No direction home, as the man said, like a rolling stone.

And here I will be staying “for weeks” Dr Tesla has said.

Well. There is a third act to this, and although it is way past lights out I have to write it. It’s hard to write, especially since some of it is stuff I know but do not yet feel. But here goes:

From what I understand, lots of people attempt suicide every day. Many, many try (many even with considerable knowledge of what to take, how much, etc.). Many attempt, with varying degrees of conviction, some “succeed”. But the weird thing I have seen, even at this early stage, is that by failing where I thought to succeed I have in fact succeeded rather than failed*.

I can see intermittently – and you’re going to have to take my word for it - that suicide would have been a failure, not a success. That there was not “no way out”, there were several. That I was not a disappointment to everyone I loved, but I was instead loved most by those I had most recently disappointed but who loved me anyway.

Other times, of course, I plan how next time I won’t be so fucking inept. Hence the prognosis of “weeks” in Clearwater.

Anyway. According to a friend of mine, suicide is an option, but it is the last option, and you don’t get to the last option until you’ve gone through the fifty billion trillion other options. Life sucks? Try moving to Thule to live as a goat on the mountainside, or becoming a celibate lapdancer in Lemuria, or a lolly-pop man and postal clerk in far-off Cimmeria. Write a book, write a limerick, write in lipstick on a toilet wall. Pick a direction and walk as far as you can go (wear a hat and sunscreen and so forth). Meander or motorbike or monorail. Go and see snow, or the desert, or some place you can see the sea. From what I can understand of what he is saying, you’ll never know if change could have fixed things, but if you stay where you are and die, maybe you’ll have died when you could have changed something, maybe some small something, maybe something vast… and been happy again, felt those feelings return.

I sometimes believe now, even if I do not yet feel, that the feelings will return.

And lastly never, seriously never, trust any decision you make in the grips of a mood disorder. The last week or so have shown me just how fucked up my thinking got – the malicious nurses, the imps that danced across my bed, the things that crawled across the floor towards me but never quite got there.

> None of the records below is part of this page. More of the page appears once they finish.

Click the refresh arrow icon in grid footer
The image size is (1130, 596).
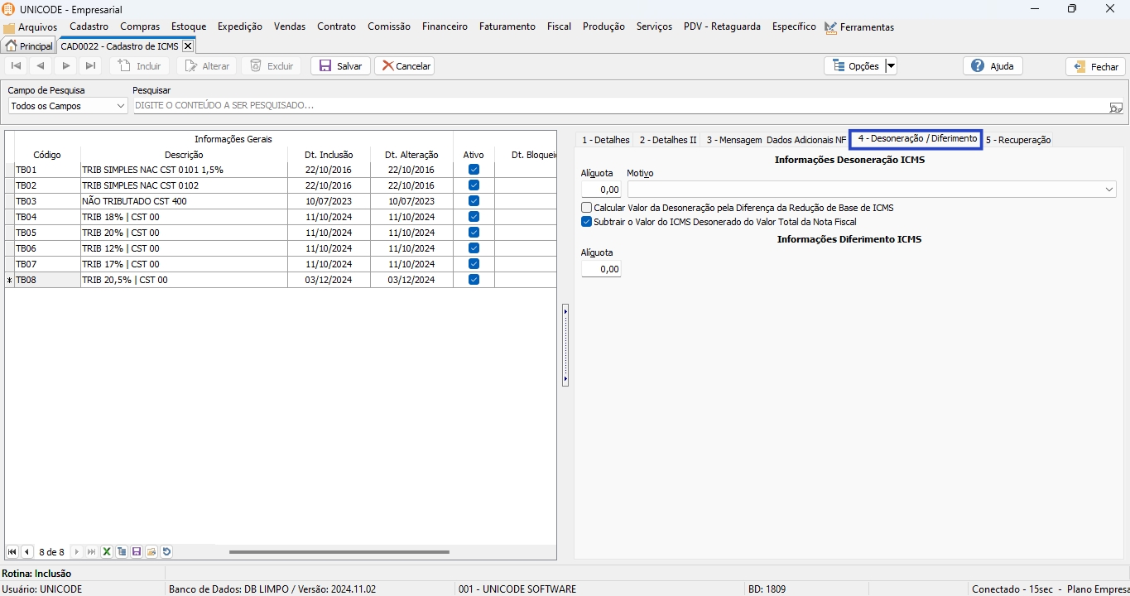[166, 552]
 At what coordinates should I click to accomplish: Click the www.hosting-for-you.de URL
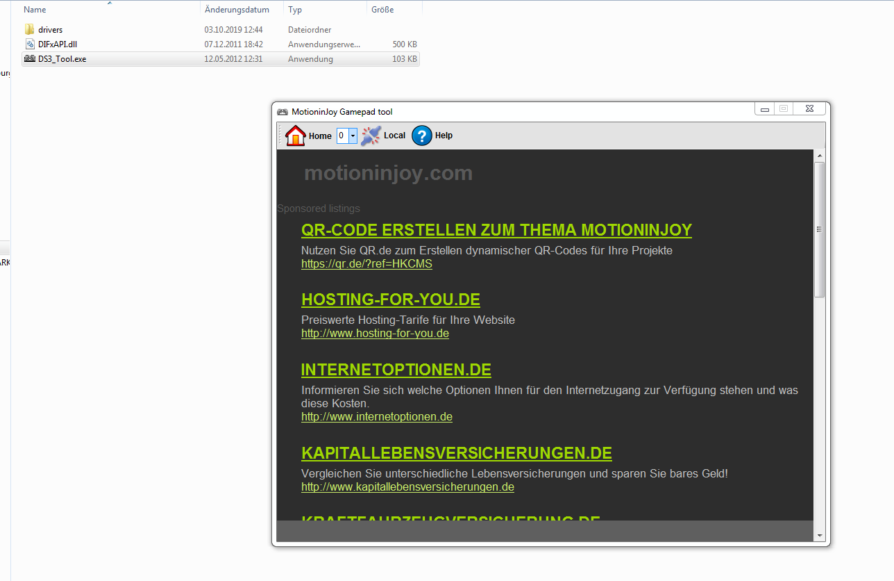tap(375, 334)
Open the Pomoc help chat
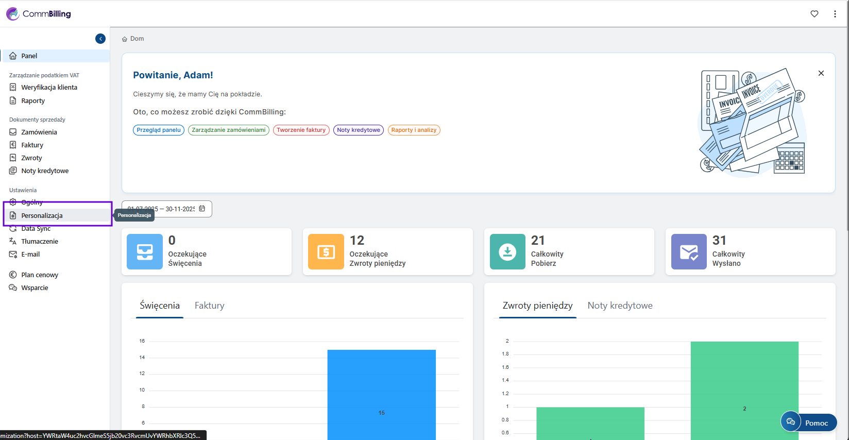 [x=809, y=422]
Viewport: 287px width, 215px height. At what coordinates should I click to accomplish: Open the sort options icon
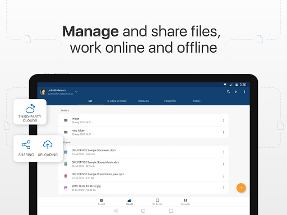coord(237,92)
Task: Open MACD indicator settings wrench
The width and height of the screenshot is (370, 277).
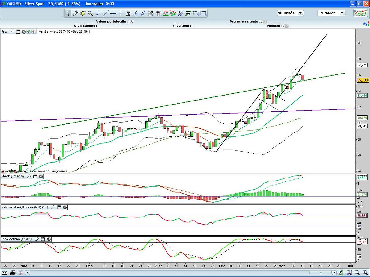Action: tap(30, 176)
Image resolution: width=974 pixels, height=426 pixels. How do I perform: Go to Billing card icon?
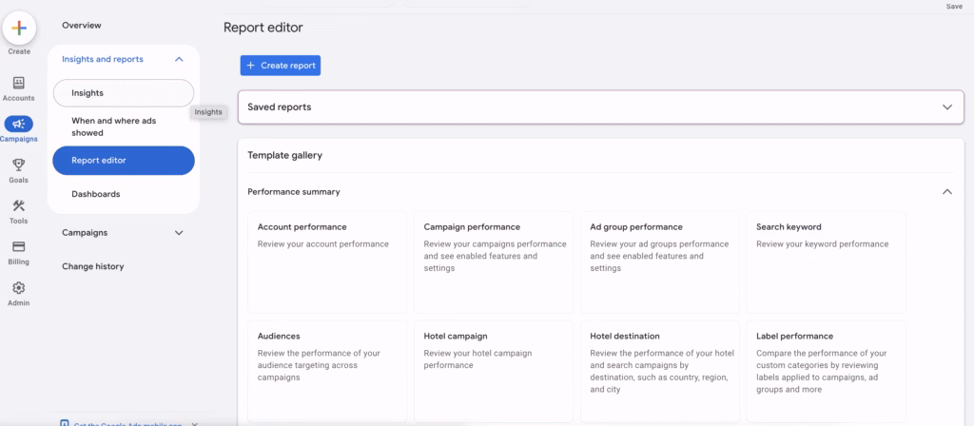point(19,247)
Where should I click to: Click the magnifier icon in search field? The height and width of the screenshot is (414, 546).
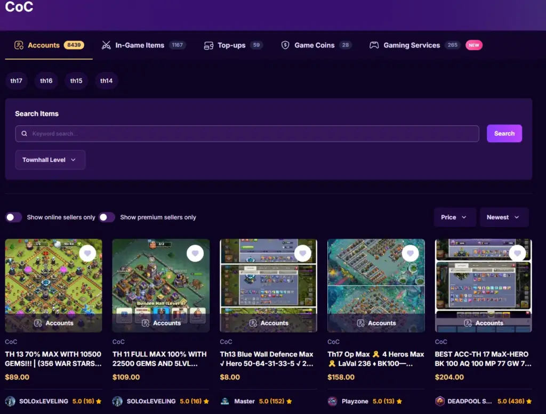click(x=24, y=134)
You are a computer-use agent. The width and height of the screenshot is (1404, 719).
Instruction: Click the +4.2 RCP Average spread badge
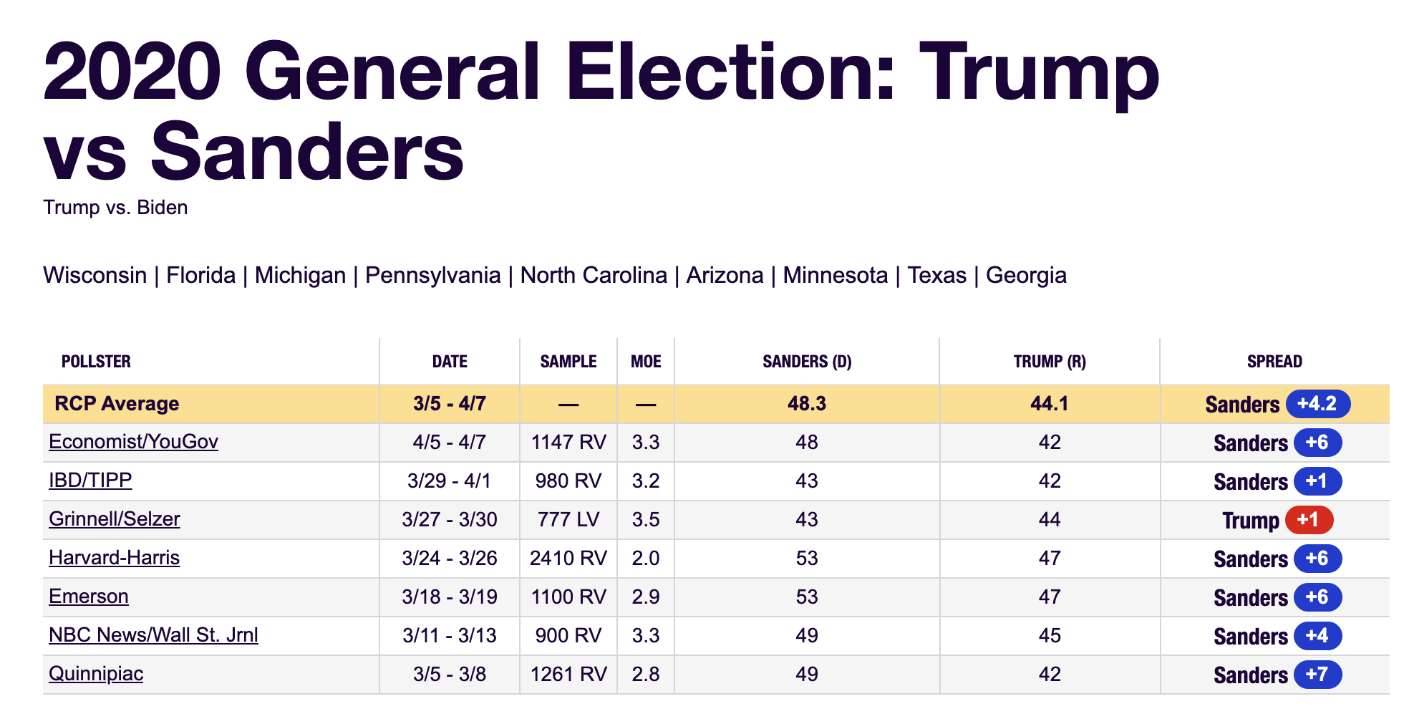[1317, 404]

If you have a mood disorder and you think that life sucks, Occam’s Razor suggests it may just be that instead of life sucking it is an episode of your mood disorder that is distorting your thinking. And don’t rely on yourself to diagnose a mood disorder in yourself, because you’ll suck at it when you do it because you’ll be having an episode of your mood disorder and it will be distorting your thinking.

One thing I feel is important to get out of this is that depressed people don’t see things as they really are. I thought I would not be missed, for example, and that has been shown not to be the case. Depression distorts your ability to collect data, to deal with it, to make a prognosis and a diagnosis. I suspect that Dr Greene, the best emergency doctor I knew, maybe didn’t know that. I know I lost track of it for a while.

Anyway. I can’t say what I am trying to say here in the right way, but that is partly because my frontal lobes are still simmering in the eleven secret herbs and spices that the Royal and Clearwater have put me on. Speaking of which, I have promises to keep, and pills to take before I sleep. And lastly – please send Sarah any messages of support/congratulations/commiserations/etc. you want. I think she needs them.

Thanks for listening,

*These are great drugs.

Wednesday, January 03, 2007

An Announcement From The Management

Dear Readers,

This is Sarah here (Tournee du Chat Noir). I am posting this to let you all know that BJ is not well at the moment, and is in hospital. It may be some time before he can post again, but he would like to thank everyone for all of their support.

We hope that everybody has had a lovely Christmas and New Year.